* **Exercise prompt**
Exactly as they appear below, repeat the lines from the one with "XML (290, 2541)" through the one with "Audi A4 – AHK nachrüsten (64, 1985)", and no others.

* **Data extract**
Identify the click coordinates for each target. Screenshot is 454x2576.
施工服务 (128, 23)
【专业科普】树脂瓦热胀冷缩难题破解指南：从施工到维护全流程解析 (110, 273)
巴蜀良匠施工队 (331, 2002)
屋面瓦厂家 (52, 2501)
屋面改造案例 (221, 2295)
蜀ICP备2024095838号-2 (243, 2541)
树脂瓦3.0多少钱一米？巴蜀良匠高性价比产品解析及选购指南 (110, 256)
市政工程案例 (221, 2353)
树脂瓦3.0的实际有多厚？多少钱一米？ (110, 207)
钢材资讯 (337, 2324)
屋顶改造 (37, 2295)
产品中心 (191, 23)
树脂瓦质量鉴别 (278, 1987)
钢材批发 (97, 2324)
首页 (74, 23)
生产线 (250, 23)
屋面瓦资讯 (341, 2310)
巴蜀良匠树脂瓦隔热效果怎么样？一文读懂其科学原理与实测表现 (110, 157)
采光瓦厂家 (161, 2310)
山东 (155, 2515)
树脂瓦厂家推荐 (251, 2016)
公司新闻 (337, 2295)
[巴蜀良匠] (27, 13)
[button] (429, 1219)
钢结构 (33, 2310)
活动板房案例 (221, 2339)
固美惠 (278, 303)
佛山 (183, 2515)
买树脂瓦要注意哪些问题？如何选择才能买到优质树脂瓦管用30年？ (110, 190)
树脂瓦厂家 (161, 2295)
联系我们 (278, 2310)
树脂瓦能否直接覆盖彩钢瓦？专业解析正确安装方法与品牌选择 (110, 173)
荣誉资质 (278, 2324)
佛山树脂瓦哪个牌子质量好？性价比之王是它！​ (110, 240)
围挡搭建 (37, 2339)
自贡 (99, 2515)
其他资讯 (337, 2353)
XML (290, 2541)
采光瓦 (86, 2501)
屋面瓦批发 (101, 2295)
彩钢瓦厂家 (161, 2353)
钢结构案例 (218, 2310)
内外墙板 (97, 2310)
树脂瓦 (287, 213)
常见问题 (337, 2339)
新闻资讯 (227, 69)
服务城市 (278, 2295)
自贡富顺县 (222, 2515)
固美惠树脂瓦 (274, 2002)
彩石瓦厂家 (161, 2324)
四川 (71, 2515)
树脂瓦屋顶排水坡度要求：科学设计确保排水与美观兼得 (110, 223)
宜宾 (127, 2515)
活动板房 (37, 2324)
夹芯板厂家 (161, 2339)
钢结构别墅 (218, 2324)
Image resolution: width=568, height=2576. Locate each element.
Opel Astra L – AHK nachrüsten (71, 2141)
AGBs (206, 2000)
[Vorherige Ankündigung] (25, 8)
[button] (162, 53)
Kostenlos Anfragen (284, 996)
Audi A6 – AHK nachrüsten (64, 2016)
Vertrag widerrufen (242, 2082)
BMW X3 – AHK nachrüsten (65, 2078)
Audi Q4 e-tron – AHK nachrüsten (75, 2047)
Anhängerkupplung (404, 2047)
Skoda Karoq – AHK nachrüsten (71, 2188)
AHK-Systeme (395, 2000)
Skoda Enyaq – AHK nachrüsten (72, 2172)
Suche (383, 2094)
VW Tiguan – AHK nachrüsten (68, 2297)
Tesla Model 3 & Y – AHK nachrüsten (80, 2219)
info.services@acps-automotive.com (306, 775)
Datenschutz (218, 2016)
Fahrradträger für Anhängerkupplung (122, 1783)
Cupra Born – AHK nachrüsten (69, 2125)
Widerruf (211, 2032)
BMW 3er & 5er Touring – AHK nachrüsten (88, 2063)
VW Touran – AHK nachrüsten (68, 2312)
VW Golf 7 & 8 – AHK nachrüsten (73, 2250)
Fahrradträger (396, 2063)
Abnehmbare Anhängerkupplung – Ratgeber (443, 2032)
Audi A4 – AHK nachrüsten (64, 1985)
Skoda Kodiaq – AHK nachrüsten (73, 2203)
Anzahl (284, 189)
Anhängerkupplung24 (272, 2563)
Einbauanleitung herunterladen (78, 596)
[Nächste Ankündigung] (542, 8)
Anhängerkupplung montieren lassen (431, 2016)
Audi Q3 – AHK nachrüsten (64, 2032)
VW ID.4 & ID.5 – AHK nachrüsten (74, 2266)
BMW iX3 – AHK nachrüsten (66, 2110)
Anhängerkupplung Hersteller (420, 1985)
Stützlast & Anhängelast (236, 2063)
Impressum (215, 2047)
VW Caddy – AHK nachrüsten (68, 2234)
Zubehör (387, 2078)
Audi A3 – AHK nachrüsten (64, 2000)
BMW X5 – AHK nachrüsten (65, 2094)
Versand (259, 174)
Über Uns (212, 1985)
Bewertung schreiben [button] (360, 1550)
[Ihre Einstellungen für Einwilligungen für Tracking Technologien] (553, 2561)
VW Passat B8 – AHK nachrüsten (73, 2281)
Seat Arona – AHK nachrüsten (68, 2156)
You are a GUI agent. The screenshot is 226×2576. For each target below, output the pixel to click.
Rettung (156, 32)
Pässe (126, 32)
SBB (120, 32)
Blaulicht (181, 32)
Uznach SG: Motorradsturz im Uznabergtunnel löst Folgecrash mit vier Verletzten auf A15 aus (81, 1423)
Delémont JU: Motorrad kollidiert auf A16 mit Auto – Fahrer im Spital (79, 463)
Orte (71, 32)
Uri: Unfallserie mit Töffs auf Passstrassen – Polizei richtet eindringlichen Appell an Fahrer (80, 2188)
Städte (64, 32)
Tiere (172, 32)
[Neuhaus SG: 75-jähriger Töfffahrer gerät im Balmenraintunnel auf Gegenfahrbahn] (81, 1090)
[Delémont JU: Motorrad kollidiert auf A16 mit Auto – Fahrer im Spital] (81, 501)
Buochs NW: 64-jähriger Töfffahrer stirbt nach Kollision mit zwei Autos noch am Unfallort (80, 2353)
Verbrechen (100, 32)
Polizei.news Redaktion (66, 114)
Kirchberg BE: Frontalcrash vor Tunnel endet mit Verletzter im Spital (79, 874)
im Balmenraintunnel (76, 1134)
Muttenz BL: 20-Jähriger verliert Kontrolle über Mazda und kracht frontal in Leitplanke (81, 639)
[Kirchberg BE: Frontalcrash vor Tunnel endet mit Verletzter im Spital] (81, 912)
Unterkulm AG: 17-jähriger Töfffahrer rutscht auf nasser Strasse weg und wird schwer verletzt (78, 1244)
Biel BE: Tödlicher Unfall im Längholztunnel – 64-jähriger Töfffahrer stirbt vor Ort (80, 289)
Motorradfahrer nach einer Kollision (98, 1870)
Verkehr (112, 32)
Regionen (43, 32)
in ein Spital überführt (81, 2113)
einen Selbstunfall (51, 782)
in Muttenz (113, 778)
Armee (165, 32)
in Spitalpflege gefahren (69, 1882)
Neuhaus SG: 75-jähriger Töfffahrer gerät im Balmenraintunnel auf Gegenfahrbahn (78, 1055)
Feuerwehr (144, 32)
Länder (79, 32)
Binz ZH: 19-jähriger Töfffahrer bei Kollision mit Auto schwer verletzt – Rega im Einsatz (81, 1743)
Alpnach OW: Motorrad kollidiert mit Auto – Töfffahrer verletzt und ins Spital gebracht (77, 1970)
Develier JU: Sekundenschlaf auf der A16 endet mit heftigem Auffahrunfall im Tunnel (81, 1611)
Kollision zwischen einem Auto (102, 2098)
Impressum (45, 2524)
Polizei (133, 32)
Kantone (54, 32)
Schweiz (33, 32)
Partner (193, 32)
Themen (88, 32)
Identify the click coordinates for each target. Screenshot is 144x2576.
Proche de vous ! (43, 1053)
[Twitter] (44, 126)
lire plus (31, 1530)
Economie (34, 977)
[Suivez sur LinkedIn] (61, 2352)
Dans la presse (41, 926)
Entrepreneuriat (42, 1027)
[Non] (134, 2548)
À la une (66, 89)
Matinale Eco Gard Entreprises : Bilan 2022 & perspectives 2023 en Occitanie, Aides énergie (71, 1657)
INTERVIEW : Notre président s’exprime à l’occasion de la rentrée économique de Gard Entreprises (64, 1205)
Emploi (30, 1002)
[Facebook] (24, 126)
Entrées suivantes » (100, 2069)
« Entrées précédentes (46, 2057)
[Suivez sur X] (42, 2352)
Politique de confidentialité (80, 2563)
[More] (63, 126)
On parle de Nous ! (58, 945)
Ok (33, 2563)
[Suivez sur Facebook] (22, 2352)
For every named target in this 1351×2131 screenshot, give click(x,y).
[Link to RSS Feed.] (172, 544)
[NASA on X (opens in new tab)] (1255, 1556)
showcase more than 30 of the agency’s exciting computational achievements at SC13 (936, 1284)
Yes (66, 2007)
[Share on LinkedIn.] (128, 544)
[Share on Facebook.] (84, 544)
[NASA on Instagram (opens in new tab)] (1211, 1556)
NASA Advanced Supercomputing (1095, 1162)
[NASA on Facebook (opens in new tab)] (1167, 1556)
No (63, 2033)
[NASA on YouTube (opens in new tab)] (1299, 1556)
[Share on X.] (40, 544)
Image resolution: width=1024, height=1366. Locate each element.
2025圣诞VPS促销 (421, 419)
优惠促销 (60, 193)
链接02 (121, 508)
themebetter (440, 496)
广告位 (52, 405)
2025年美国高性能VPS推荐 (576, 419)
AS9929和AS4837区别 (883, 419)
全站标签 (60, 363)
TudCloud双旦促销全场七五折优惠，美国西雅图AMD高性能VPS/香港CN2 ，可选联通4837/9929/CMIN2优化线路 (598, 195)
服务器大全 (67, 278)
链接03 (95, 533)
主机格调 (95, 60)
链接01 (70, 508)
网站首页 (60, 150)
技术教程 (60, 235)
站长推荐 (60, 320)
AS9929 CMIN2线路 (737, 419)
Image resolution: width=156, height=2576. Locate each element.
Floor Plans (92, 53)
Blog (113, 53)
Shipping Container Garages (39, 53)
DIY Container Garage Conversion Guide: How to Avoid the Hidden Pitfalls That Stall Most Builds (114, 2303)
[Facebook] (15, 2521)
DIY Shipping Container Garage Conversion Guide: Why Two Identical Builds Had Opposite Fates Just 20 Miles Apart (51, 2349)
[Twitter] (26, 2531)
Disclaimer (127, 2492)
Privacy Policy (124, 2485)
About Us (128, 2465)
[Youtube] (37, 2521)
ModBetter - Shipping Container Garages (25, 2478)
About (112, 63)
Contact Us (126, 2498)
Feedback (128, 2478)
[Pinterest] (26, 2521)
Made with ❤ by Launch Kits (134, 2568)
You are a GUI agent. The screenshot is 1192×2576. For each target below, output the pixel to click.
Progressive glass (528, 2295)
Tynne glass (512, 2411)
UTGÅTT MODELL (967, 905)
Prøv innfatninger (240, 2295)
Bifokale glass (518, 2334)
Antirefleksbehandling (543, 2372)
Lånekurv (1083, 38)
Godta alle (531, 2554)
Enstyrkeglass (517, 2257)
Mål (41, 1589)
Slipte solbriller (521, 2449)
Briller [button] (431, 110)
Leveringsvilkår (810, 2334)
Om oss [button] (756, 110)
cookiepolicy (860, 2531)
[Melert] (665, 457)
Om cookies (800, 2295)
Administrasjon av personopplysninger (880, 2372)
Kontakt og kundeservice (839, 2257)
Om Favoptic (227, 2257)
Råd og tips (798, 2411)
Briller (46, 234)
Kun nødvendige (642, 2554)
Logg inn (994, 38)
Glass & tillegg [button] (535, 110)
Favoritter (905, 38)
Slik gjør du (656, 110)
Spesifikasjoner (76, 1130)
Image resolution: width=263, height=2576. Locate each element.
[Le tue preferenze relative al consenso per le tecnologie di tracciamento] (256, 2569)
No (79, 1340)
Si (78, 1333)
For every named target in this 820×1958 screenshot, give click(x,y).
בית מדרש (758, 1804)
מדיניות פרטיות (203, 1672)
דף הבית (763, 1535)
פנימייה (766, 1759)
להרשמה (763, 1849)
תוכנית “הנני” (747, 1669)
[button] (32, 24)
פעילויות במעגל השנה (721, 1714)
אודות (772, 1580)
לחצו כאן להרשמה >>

* **Response**
XML (290, 2541)
采光瓦 (86, 2501)
屋面瓦批发 (101, 2295)
彩钢瓦厂家 (161, 2353)
钢结构案例 (218, 2310)
内外墙板 (97, 2310)
树脂瓦 (287, 213)
常见问题 (337, 2339)
新闻资讯 (227, 69)
服务城市 (278, 2295)
自贡富顺县 (222, 2515)
固美惠树脂瓦 (274, 2002)
彩石瓦厂家 (161, 2324)
四川 (71, 2515)
树脂瓦屋顶排水坡度要求：科学设计确保排水与美观兼得 (110, 223)
宜宾 (127, 2515)
活动板房 (37, 2324)
夹芯板厂家 (161, 2339)
钢结构别墅 (218, 2324)
Image resolution: width=568, height=2576. Locate each element.
Opel Astra L – AHK nachrüsten (71, 2141)
AGBs (206, 2000)
[Vorherige Ankündigung] (25, 8)
[button] (162, 53)
Kostenlos Anfragen (284, 996)
Audi A6 – AHK nachrüsten (64, 2016)
Vertrag widerrufen (242, 2082)
BMW X3 – AHK nachrüsten (65, 2078)
Audi Q4 e-tron – AHK nachrüsten (75, 2047)
Anhängerkupplung (404, 2047)
Skoda Karoq – AHK nachrüsten (71, 2188)
AHK-Systeme (395, 2000)
Skoda Enyaq – AHK nachrüsten (72, 2172)
Suche (383, 2094)
VW Tiguan – AHK nachrüsten (68, 2297)
Tesla Model 3 & Y – AHK nachrüsten (80, 2219)
info.services@acps-automotive.com (306, 775)
Datenschutz (218, 2016)
Fahrradträger für Anhängerkupplung (122, 1783)
Cupra Born – AHK nachrüsten (69, 2125)
Widerruf (211, 2032)
BMW 3er & 5er Touring – AHK nachrüsten (88, 2063)
VW Touran – AHK nachrüsten (68, 2312)
VW Golf 7 & 8 – AHK nachrüsten (73, 2250)
Fahrradträger (396, 2063)
Abnehmbare Anhängerkupplung – Ratgeber (443, 2032)
Audi A4 – AHK nachrüsten (64, 1985)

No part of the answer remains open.